Aim of the task
Repeat each of the following records word for word, with nothing changed.

[start]

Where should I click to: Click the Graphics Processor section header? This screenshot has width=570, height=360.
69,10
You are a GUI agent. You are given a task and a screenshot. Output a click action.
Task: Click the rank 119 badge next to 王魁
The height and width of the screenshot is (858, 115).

[end]

Solution to the exercise
Where should I click to: Click the Graphics Processor section header? This screenshot has width=570, height=360.
69,10
You are a GUI agent. You are given a task and a screenshot. Output a click action.
Task: Click the rank 119 badge next to 王魁
The height and width of the screenshot is (858, 115).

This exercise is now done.